**WHAT IS EXPECTED:**
Please copy each line of the records below that includes the word "yellow".

┌──

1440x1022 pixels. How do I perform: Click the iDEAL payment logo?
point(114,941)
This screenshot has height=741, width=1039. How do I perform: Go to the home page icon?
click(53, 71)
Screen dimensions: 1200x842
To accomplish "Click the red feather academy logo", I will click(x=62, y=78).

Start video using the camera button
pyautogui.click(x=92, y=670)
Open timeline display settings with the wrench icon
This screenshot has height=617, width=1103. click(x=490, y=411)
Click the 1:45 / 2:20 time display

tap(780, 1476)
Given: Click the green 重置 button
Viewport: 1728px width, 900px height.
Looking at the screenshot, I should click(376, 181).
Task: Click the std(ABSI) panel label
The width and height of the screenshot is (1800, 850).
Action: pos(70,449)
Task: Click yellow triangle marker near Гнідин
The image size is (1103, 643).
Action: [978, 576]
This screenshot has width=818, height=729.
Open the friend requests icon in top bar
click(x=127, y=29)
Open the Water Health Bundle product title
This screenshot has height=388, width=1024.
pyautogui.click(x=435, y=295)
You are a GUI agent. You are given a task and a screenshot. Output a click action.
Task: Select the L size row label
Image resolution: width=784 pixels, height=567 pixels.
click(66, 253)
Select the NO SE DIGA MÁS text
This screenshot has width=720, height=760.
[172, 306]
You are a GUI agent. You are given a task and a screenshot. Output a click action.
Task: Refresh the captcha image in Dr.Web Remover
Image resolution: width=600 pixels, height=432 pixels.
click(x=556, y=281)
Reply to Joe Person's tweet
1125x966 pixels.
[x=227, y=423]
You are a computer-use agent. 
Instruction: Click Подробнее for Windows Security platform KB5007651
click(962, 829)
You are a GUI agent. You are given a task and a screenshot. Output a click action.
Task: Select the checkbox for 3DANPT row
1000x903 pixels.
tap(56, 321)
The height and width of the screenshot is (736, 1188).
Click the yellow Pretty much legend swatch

└──

**SOLUTION:**
Task: Click yellow triangle marker near Гнідин
Click the yellow Pretty much legend swatch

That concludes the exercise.